(Stored entries)
━━━

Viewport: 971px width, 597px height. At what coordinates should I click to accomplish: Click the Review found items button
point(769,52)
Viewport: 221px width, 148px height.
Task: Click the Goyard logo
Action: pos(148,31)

━━━

*To do*. Retype the data in full and match it exactly.

*Written answer*.
Viewport: 971px width, 597px height. At what coordinates should I click to accomplish: Click the Review found items button
point(769,52)
Viewport: 221px width, 148px height.
Task: Click the Goyard logo
Action: pos(148,31)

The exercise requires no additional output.